Even today neither Koch veterans nor Dinkins newcomers can give a very satisfactory account of what those new employees contributed to city life. One is left with the very powerful impression, mitigated only slightly by an examination of the details, that in the absence of any real strategy for improvement the city was simply pumping fuel to the institutions, as if the only management instruments at its disposal were an accelerator pedal and a fiscal emergency brake, both connected to a machine the operators do not quite understand.

That the most memorable policy move of the current administration is the decision to give unexpectedly large raises to city workers reflects less on David Dinkins than on the mindless, blunt instrument New York City government has become. To raise or not to raise, to lay off or not to lay off: these are the leading items on the rather short menu of decisions available to city leaders as long as the city’s three big obligations—to mandates, untraditional services, and institutions rather than citizens—dominate its politics and policies.

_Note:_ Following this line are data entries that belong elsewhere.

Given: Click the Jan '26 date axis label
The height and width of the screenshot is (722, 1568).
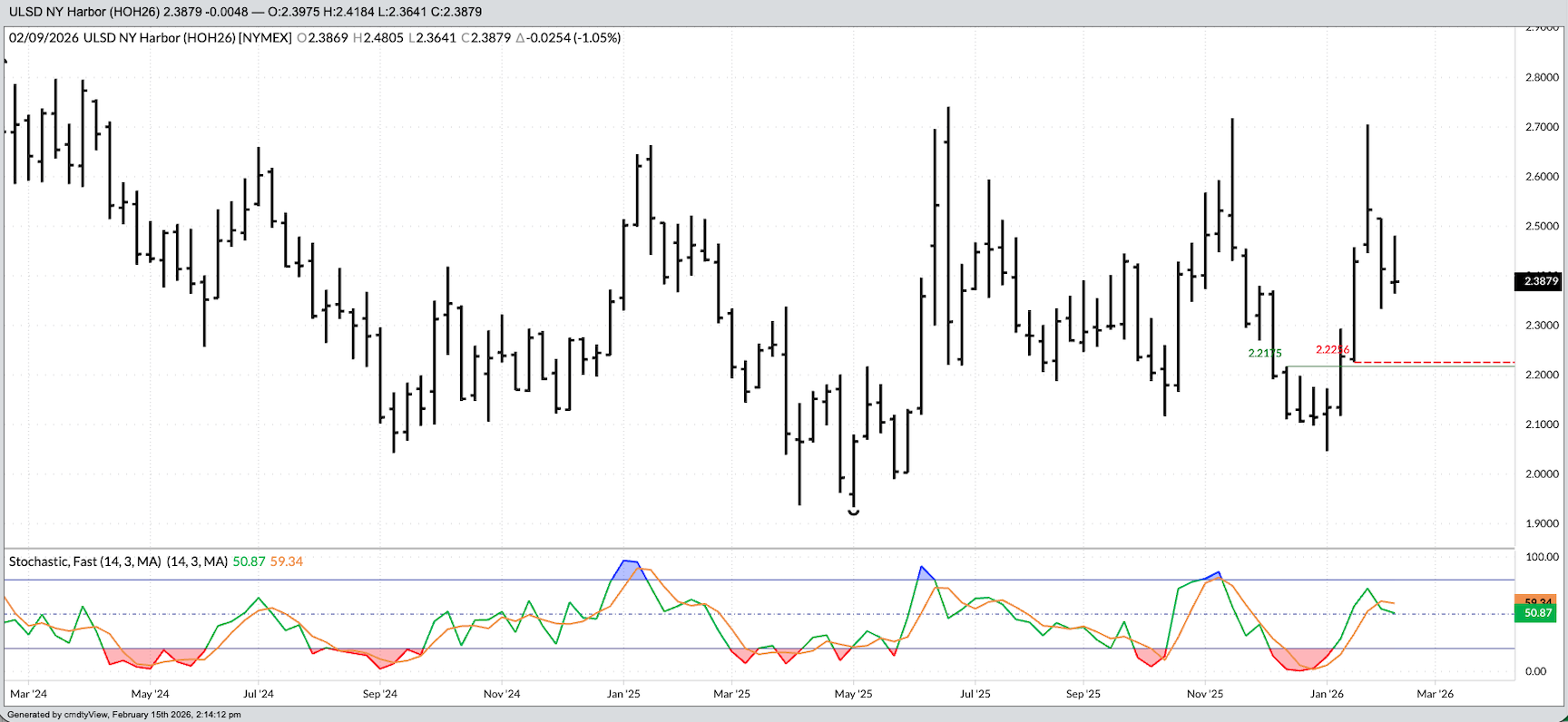Looking at the screenshot, I should (1327, 694).
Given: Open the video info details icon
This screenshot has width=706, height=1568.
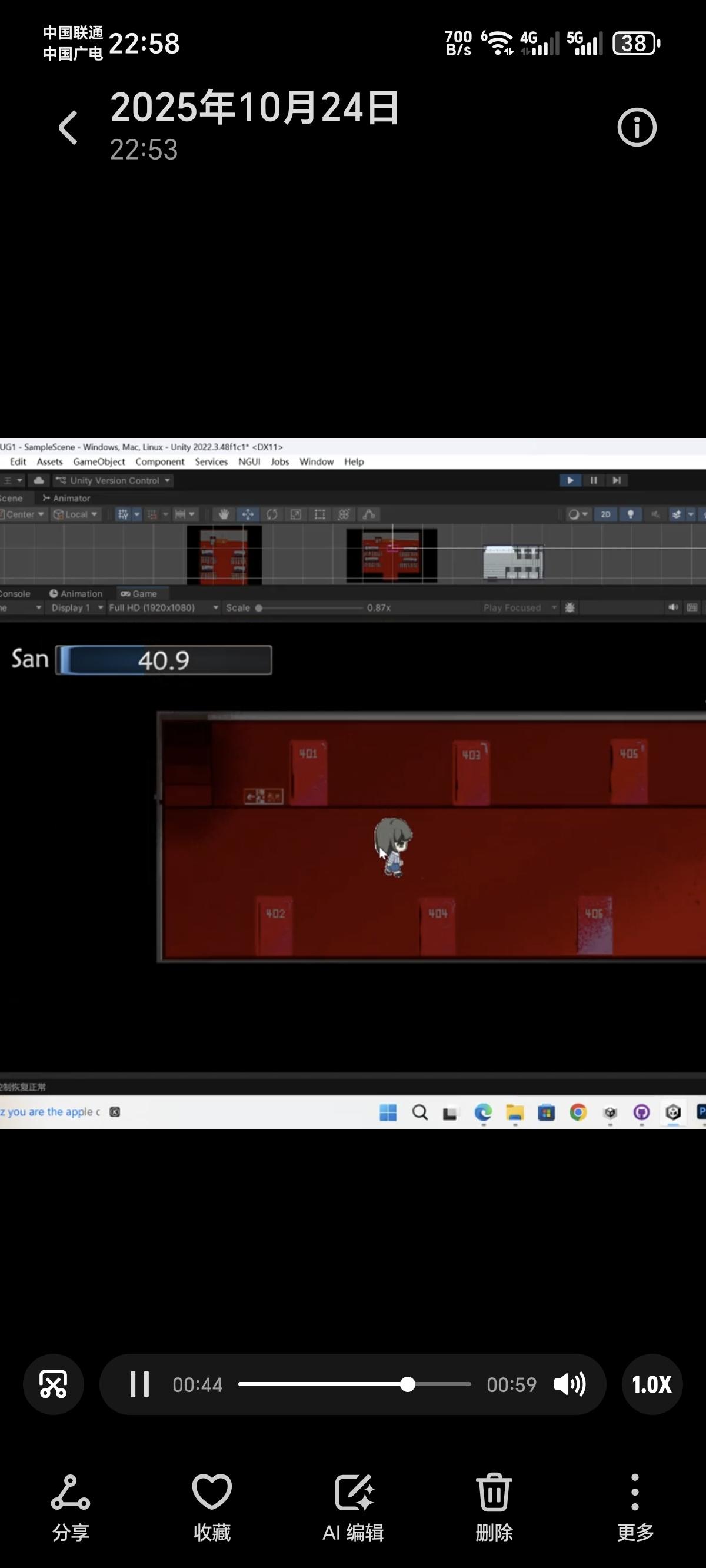Looking at the screenshot, I should pyautogui.click(x=637, y=128).
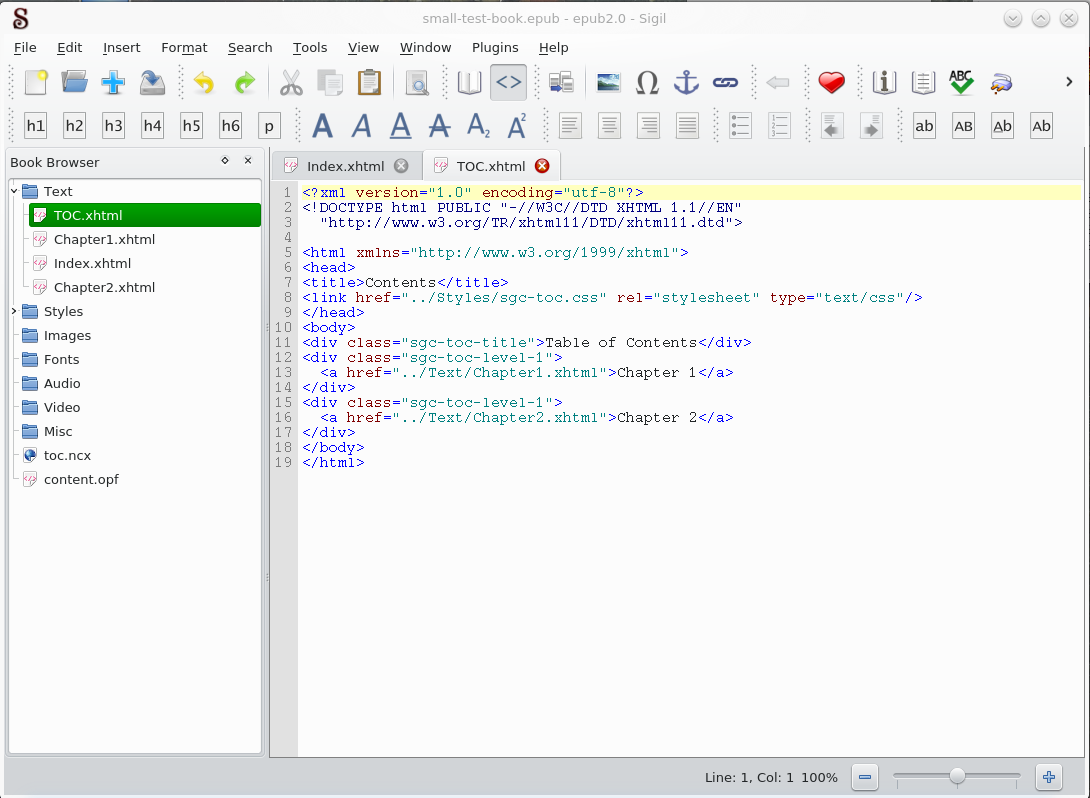The height and width of the screenshot is (798, 1090).
Task: Expand the Styles folder tree node
Action: click(x=14, y=311)
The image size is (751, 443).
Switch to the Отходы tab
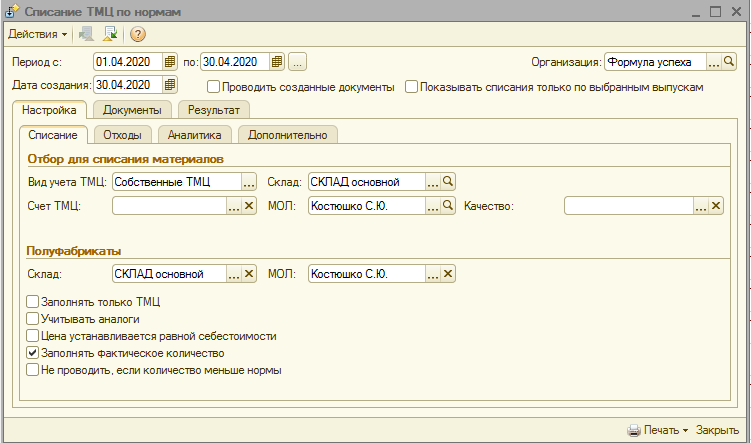click(x=123, y=134)
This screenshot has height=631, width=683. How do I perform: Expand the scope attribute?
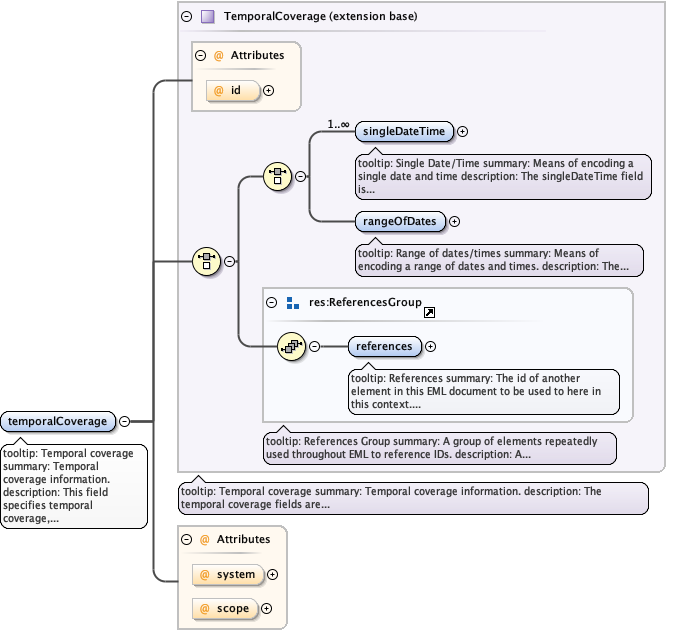click(266, 607)
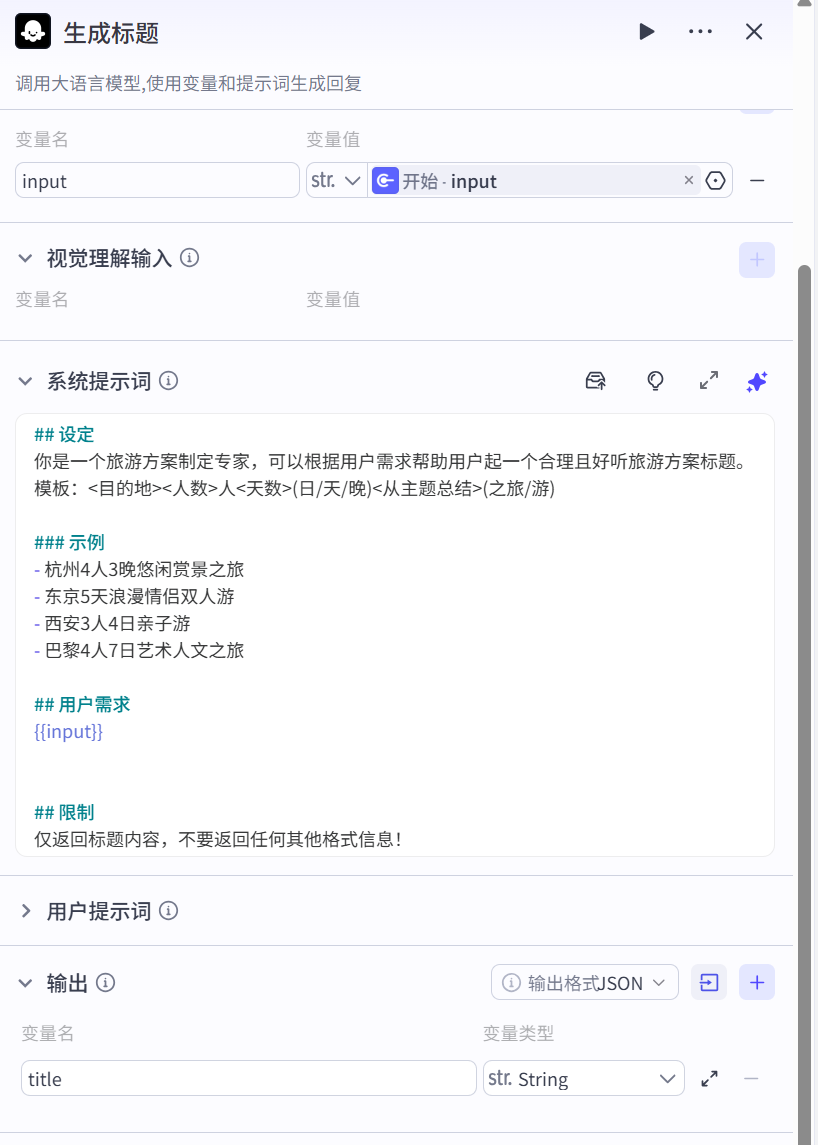Open the three-dot more options menu
Viewport: 818px width, 1145px height.
coord(700,32)
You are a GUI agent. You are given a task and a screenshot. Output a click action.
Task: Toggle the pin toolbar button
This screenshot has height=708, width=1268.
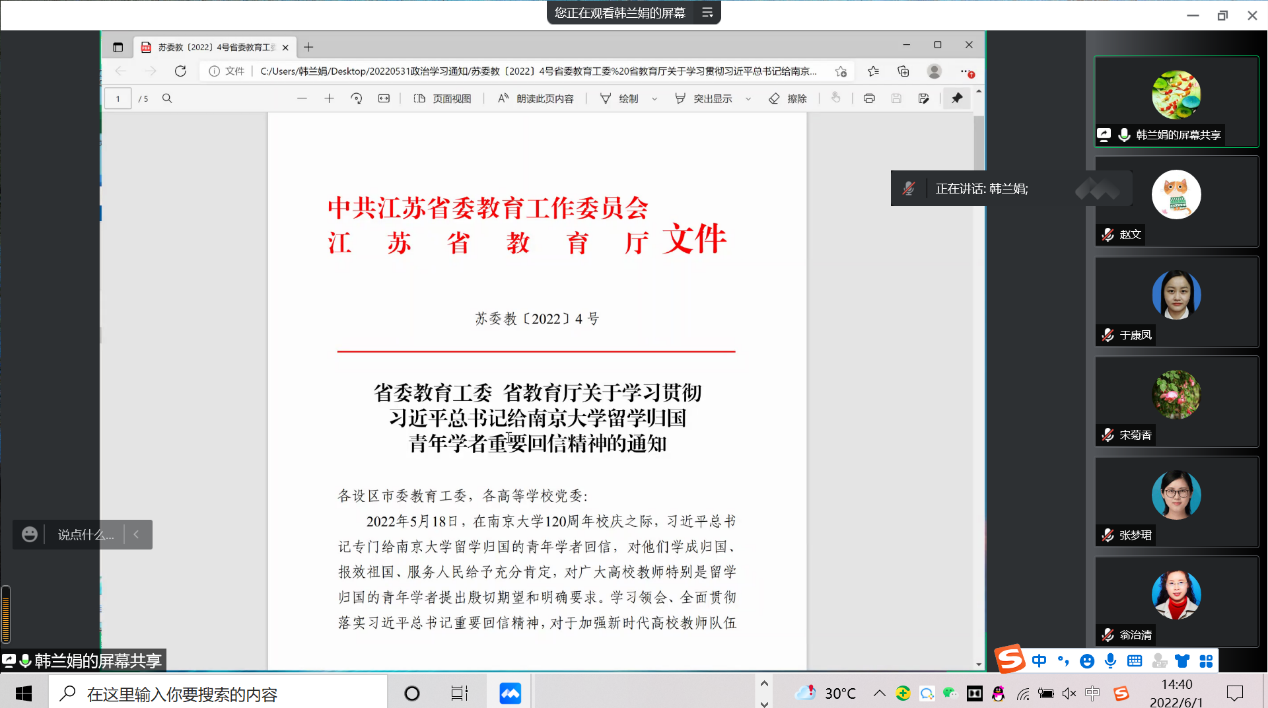tap(957, 99)
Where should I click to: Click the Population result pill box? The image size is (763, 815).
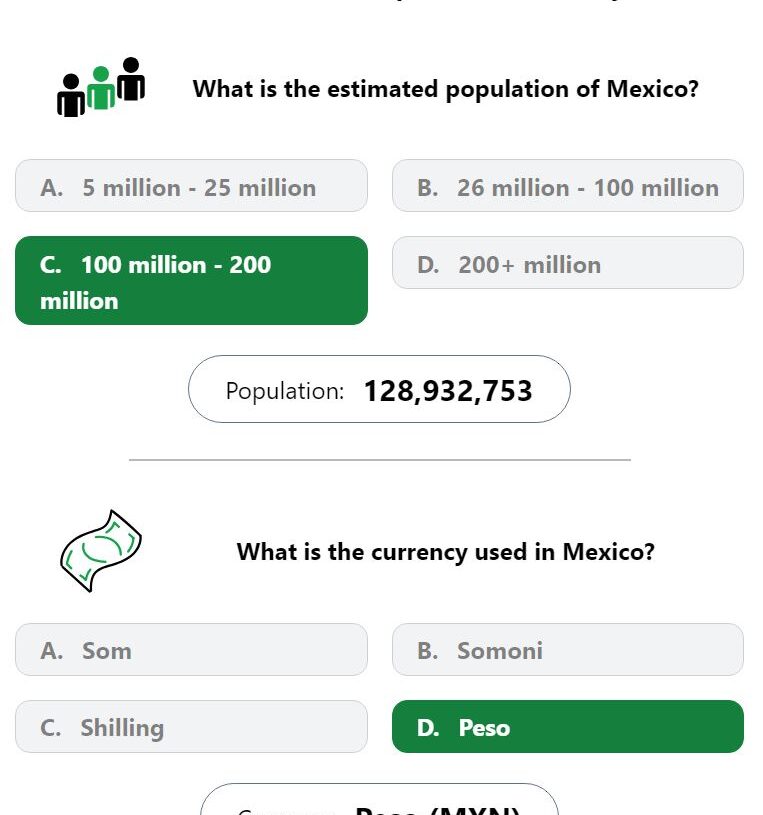(x=379, y=389)
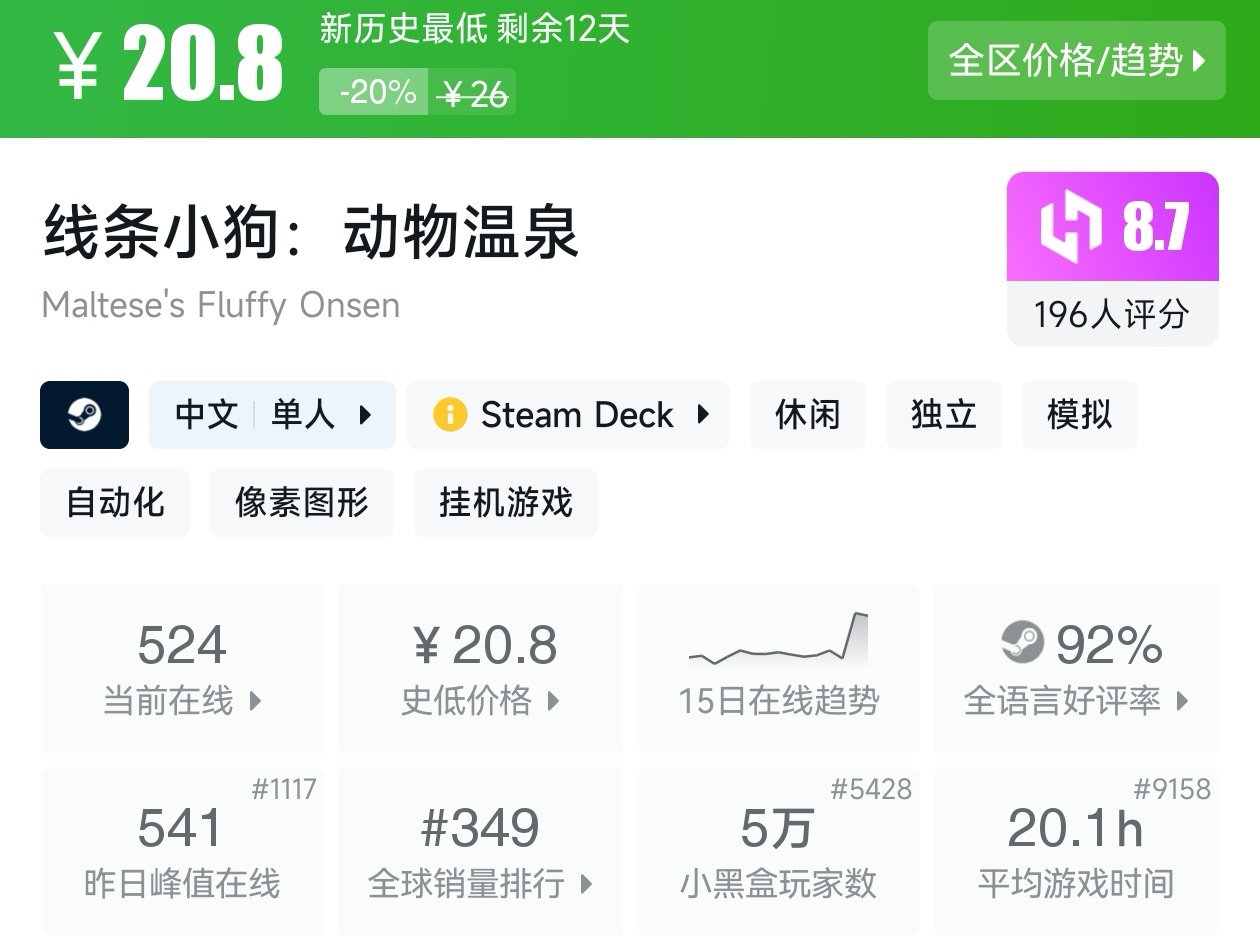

Now it is again time to pull the brake, and the results will be chaotic. Clearly, on the evidence of the past six years, there are at least 30,000 workers and several billion dollars sloshing around the city budget that are making little contribution to city life. Yet no one in the city government seems to know how to pick out just those workers and dollars we do not need and keep the rest.

The bowels of the bureaucracy are dark and deep, the institutions are unfathomable; but the Central Park Zoo, or the swimming pools, or teachers in the classroom, or cops on the beat are right out in the open. Unless we can shed the commitments that commit the city against its citizens, those are the things we will lose, and we will miss them more than the Washington Monument.